_Fragen_.
[A] Gib den Textauszug zur IT-Sicherheit von „Ein Cyberangriff hat“ bis einschließlich „intensiven Angriff geworden?“ wortgetreu wieder.
[B] Nenne alle Bereiche, für die die MINOVA laut dem Textauszug zur IT-Sicherheit Software entwickelt.

_Textauszug_.
IT-Sicherheit ist in Unternehmenskreisen eines der größten Schlagwörter dieser Zeit. Was sich dahinter verbirgt, was für Unternehmen in der Energiewirtschaft wichtig ist und wie Firmen sich in Sachen Cybersicherheit gut aufstellen können, erklärt Gudrun Theuerer von der MINOVA Information Services GmbH, Würzburg. G. Theuerer ist Diplom-Wirtschaftsinformatikerin und zertifizierte Projektmanagerin und seit 1992 in der Mineralöllogistik tätig. Seit 2002 ist sie als geschäftsführende Gesellschafterin der MINOVA tätig. Das Unternehmen entwickelt seit mehr als 30 Jahren Software für Tanklager, Flugzeugbetankung und den Mineralölhandel und hat ein weltweites Kundennetzwerk.
Ein Cyberangriff hat jüngst dafür gesorgt, dass die Tanklager eines international tätigen Tanklagerunternehmens vollständig lahmgelegt wurden. Und auch andere Logistikdienstleister wurden Opfer von Angriffen. Wie kann es zu so einem Zwischenfall überhaupt kommen und warum sind diese Unternehmen Ziel für einen so intensiven Angriff geworden?

_Gespeicherte Daten_.
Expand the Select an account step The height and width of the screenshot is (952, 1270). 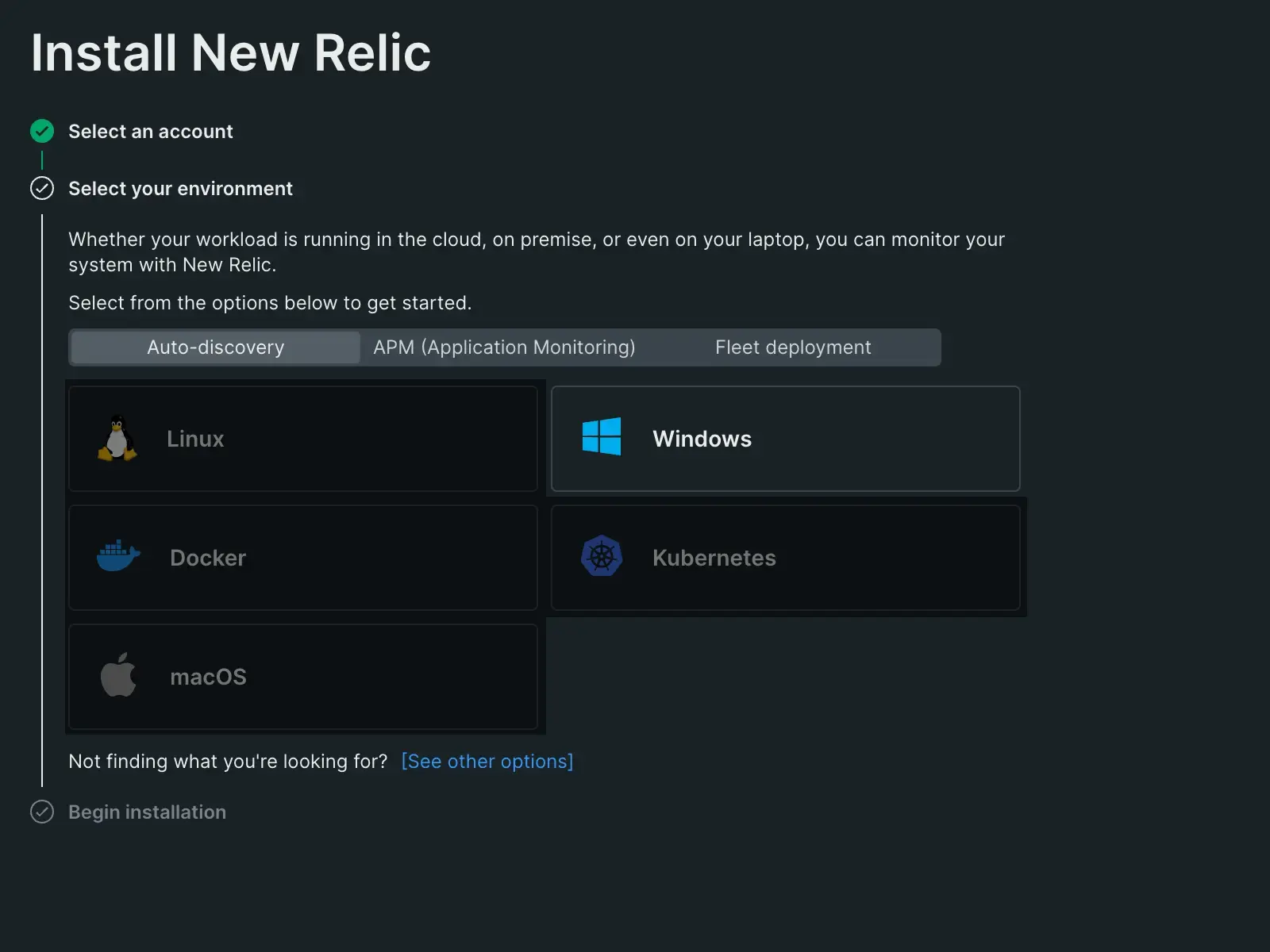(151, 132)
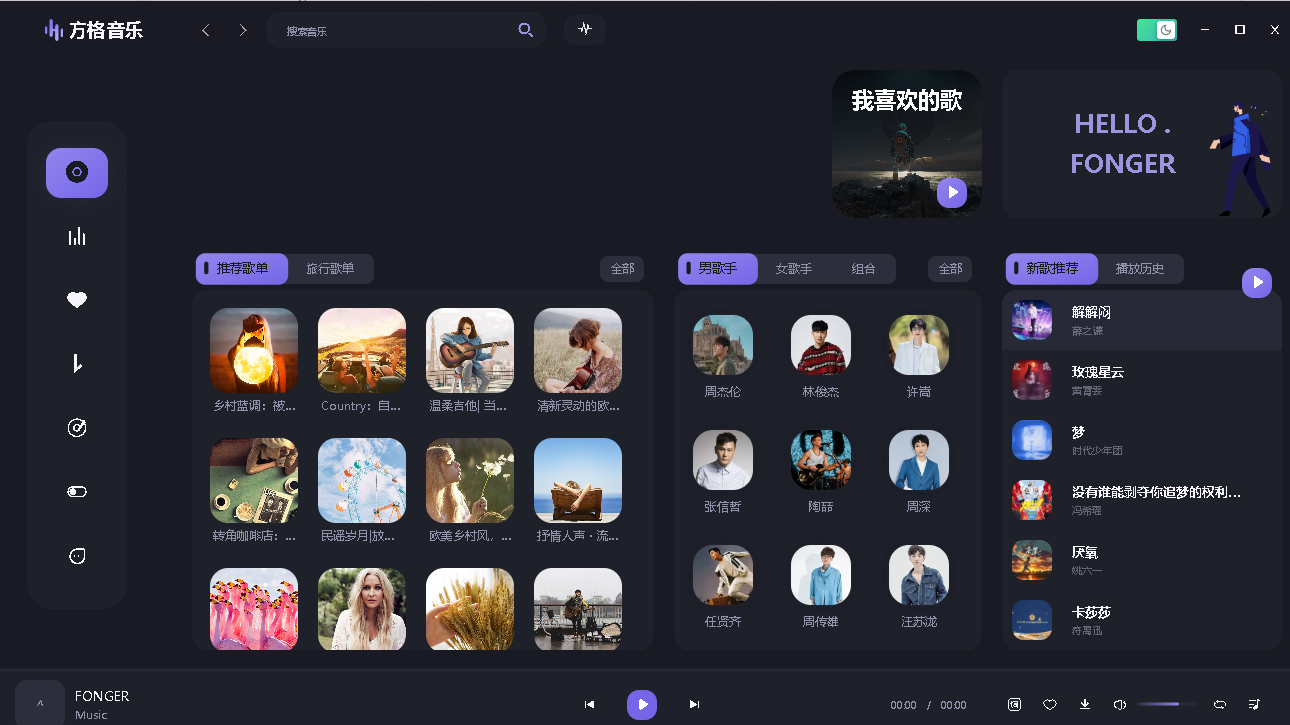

==

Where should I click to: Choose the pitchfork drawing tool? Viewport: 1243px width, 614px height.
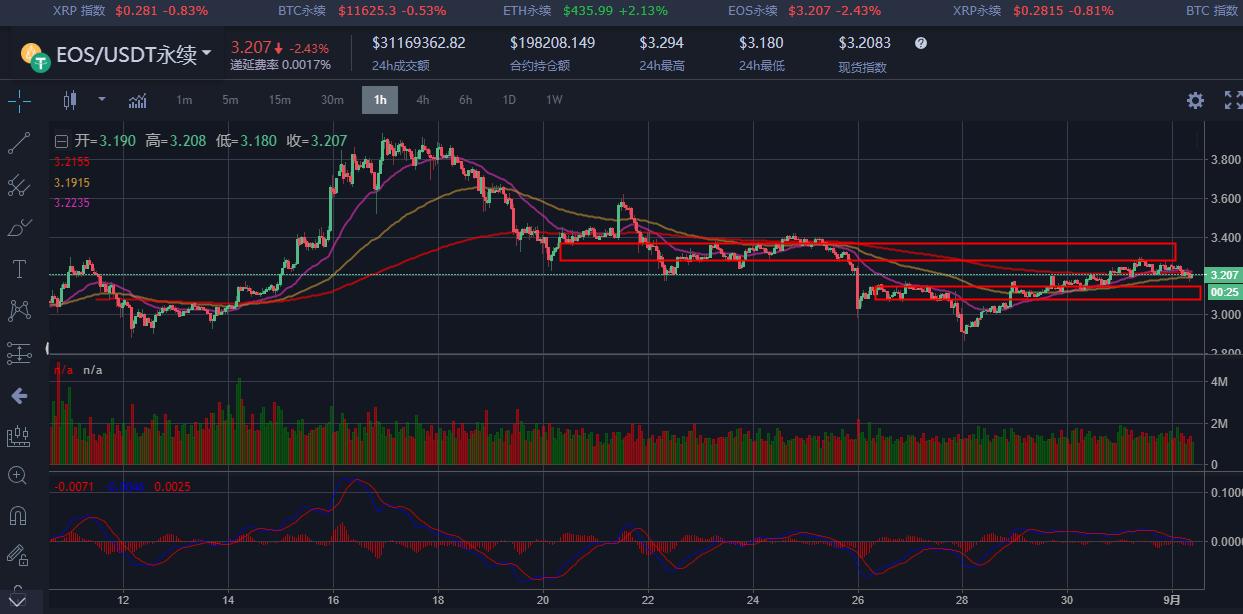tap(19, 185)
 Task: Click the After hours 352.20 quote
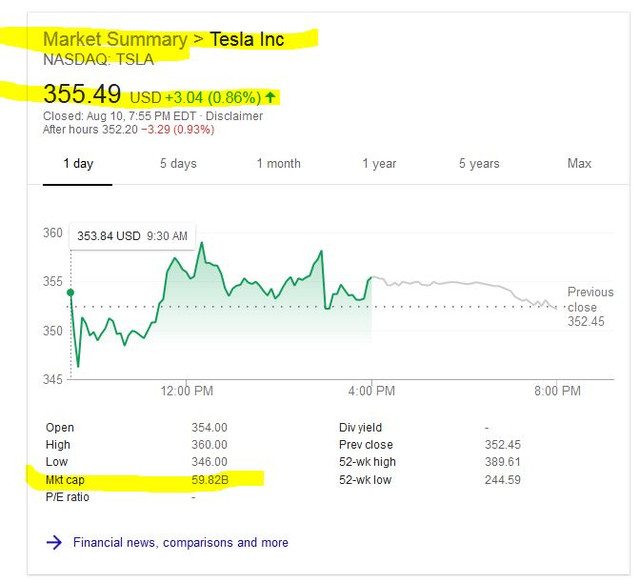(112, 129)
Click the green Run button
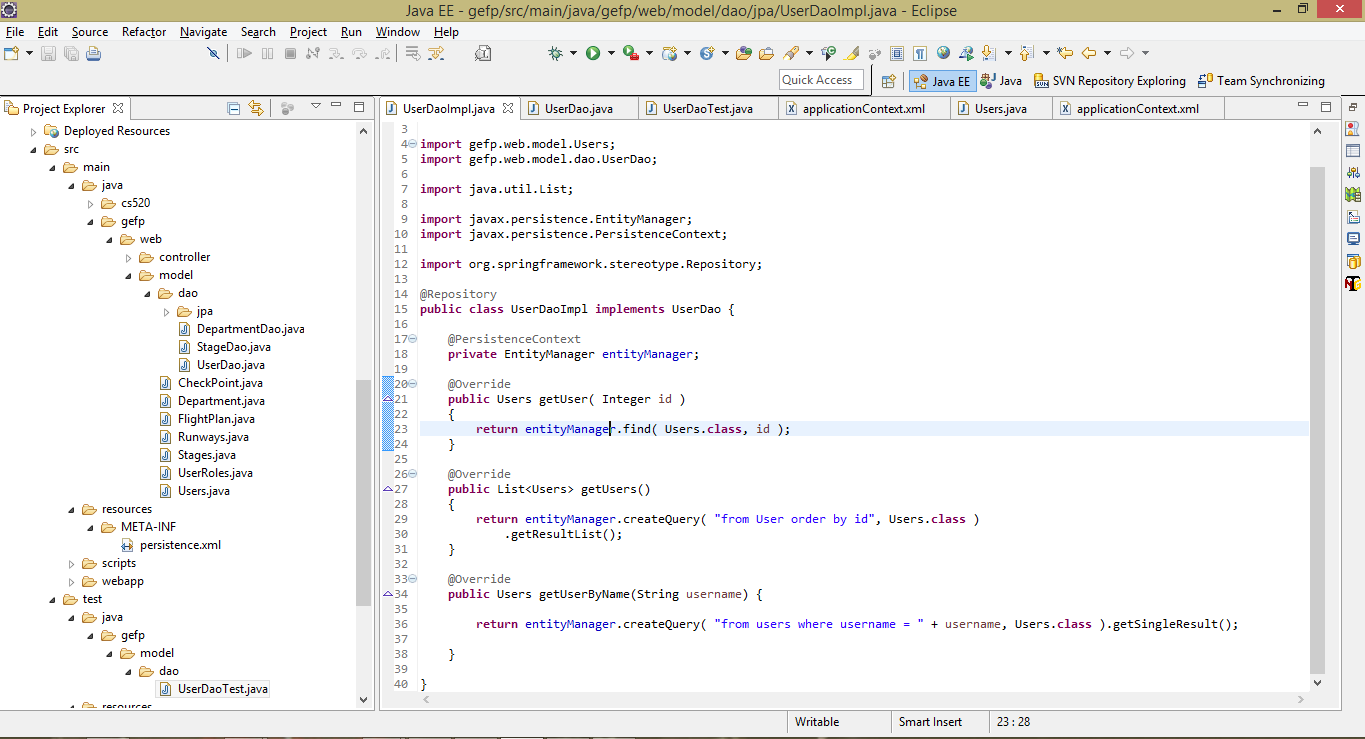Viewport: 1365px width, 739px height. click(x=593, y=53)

_Nummerierte Antworten_.
[A]
Ein Cyberangriff hat jüngst dafür gesorgt, dass die Tanklager eines international tätigen Tanklagerunternehmens vollständig lahmgelegt wurden. Und auch andere Logistikdienstleister wurden Opfer von Angriffen. Wie kann es zu so einem Zwischenfall überhaupt kommen und warum sind diese Unternehmen Ziel für einen so intensiven Angriff geworden?

[B] Tanklager, Flugzeugbetankung, Mineralölhandel